There will be an unprecedented increase in LNG production in 2009 – in a recent report, Citibank estimated that worldwide LNG production capacity will increase by around 20% this year. Unfortunately, demand for LNG is softening across all markets. Traditional LNG consumers such as Japan / Korea, emerging markets such as India / China, and established markets such as Europe and North America are simultaneously facing slowing power and industrial production – directly impacting the volumes of LNG they will import. Inevitably, we will see prices drop significantly. This will impact both LNG delivered under longer-term contracts (most of which are indexed to declining oil prices) as well as spot cargo deliveries dependent on tight demand to sustain high prices.

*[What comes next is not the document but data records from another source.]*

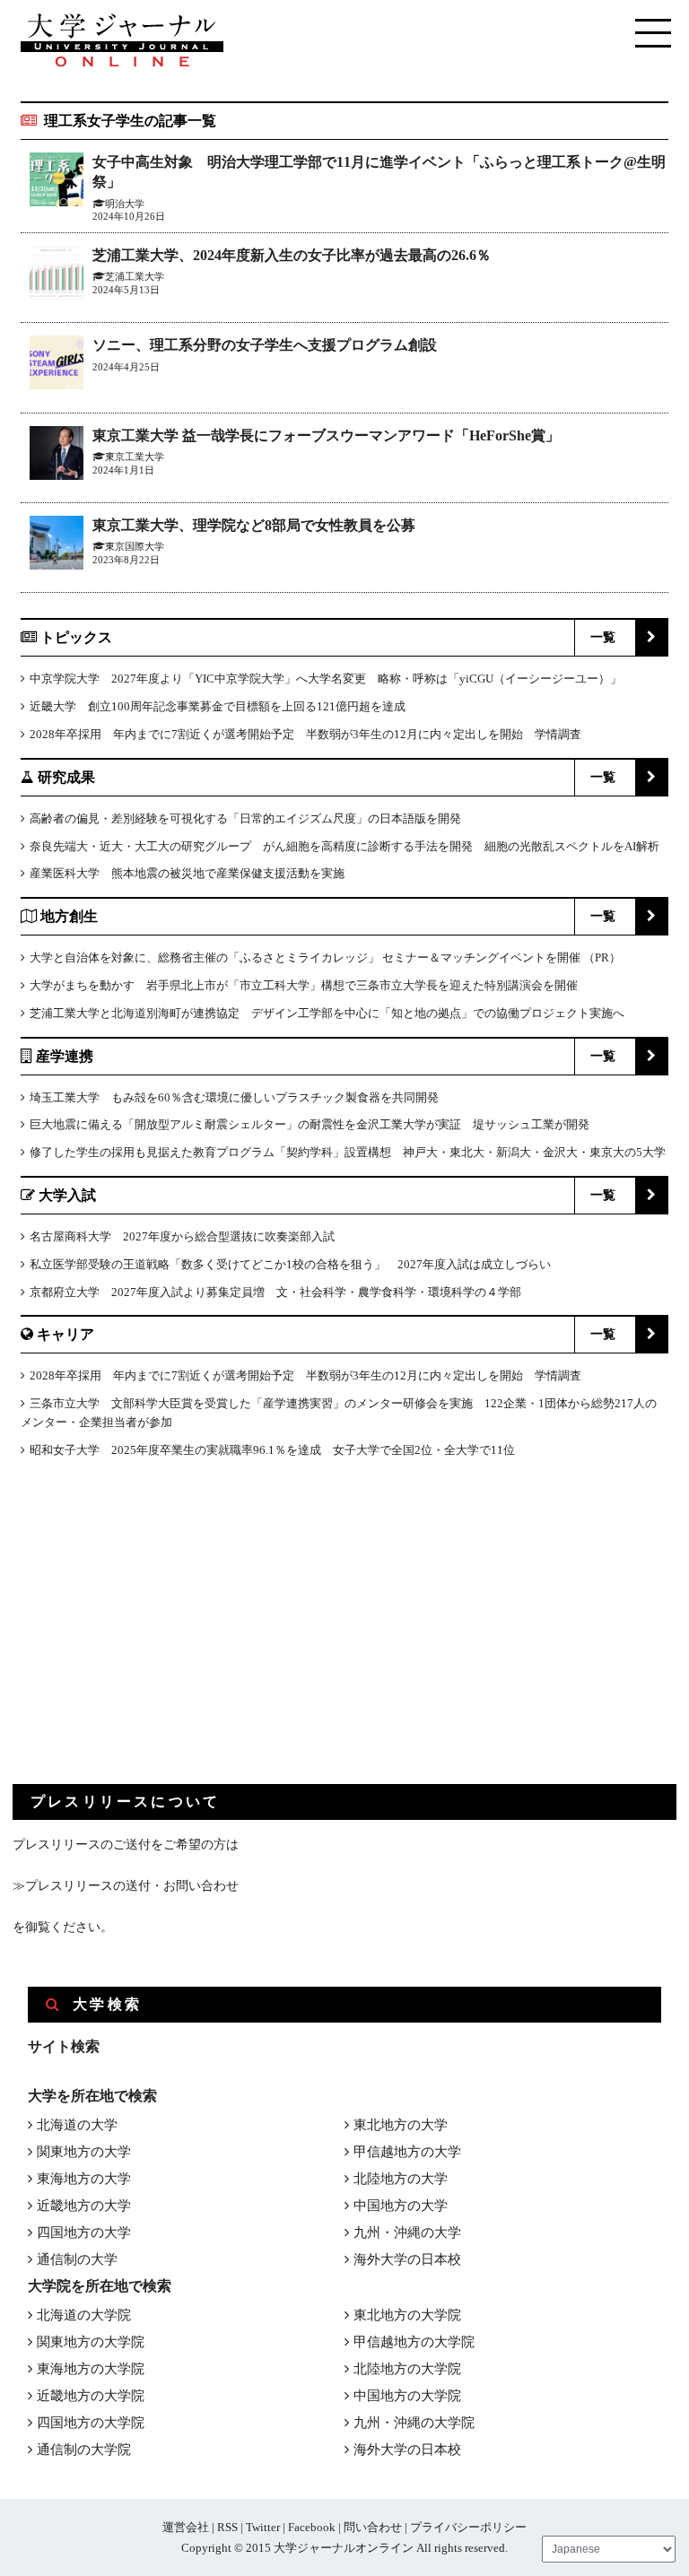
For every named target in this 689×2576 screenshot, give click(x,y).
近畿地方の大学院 (90, 2396)
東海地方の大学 (84, 2178)
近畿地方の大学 (84, 2205)
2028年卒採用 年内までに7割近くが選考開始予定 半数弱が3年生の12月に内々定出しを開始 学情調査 (305, 734)
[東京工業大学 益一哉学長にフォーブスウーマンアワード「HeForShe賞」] (56, 456)
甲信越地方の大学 (407, 2152)
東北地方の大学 (400, 2125)
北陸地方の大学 (400, 2178)
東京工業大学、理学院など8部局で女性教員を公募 (253, 525)
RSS (227, 2527)
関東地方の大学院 (90, 2342)
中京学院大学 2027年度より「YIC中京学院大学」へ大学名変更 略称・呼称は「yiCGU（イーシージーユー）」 (326, 678)
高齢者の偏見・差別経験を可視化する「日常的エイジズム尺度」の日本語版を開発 (245, 818)
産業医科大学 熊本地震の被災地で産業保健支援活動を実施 (187, 873)
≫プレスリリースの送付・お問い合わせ (126, 1886)
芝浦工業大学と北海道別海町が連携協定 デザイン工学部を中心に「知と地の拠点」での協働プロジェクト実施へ (327, 1013)
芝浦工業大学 (134, 276)
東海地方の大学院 (90, 2369)
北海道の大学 (77, 2125)
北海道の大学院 (84, 2315)
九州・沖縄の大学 (407, 2232)
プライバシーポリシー (468, 2527)
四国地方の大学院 (90, 2422)
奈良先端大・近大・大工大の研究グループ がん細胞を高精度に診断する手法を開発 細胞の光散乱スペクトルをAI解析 (344, 846)
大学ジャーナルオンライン (344, 2547)
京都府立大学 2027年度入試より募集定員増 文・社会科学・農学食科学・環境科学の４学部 (275, 1292)
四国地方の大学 (84, 2232)
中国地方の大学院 (407, 2396)
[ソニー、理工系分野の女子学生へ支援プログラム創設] (56, 365)
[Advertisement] (147, 1636)
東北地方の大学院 (407, 2315)
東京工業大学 (134, 456)
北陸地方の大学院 (407, 2369)
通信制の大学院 (84, 2449)
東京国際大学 (134, 546)
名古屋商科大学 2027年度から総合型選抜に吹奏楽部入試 (182, 1236)
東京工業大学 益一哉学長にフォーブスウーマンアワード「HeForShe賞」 (326, 435)
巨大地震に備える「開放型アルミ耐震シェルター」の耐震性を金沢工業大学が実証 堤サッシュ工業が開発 (309, 1124)
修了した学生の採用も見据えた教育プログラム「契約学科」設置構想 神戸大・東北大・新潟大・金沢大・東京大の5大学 (348, 1152)
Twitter (263, 2527)
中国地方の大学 (400, 2205)
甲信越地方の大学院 (414, 2342)
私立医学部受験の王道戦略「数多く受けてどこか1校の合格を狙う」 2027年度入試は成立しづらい (290, 1264)
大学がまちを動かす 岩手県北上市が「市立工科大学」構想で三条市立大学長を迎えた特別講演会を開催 (304, 985)
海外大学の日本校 (407, 2259)
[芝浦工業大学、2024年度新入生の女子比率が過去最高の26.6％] (56, 276)
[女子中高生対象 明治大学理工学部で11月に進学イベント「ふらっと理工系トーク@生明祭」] (56, 182)
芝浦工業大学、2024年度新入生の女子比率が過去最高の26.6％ (291, 255)
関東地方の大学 (84, 2152)
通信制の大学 (77, 2259)
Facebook (312, 2527)
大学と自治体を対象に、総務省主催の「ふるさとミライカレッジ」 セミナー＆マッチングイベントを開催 (305, 957)
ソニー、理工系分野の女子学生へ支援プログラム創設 (264, 344)
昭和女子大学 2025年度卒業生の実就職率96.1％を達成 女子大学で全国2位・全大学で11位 (272, 1450)
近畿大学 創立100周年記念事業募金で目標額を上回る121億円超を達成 (218, 706)
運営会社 (185, 2527)
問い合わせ (373, 2527)
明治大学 (124, 203)
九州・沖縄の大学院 (414, 2422)
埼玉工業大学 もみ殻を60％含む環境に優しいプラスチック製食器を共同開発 (234, 1097)
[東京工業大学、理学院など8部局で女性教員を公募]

As increasing number of LNG cargoes look for a home, we will see a return to oil parity prices. At an oil price of $36/Bbl, gas priced at ‘oil parity’ would sell at $6/MMBtu. This author has long maintained at that at gas prices approximate oil parity when oil prices are less than $50/bbl. There is even a chance that we could see LNG sell at a discount to oil parity as LNG volumes exceed market demand. This would be a tough year to sign high-priced LNG sales contracts and we would expect discount buyers such as the Chinese and Indians to push for large discounts.
However, there is light at the end of the tunnel. The longer term forecast for gas demand is unambiguously rising – and there have been very few LNG project actually sanctioned in 2007 - 2008 (and probably very few will be sanctioned in 2009). Thus, in a couple of years (mid 2010 ?) we should be back to happier times, when LNG markets were tight and sellers dictated terms and buyers had no choice but to accept higher prices.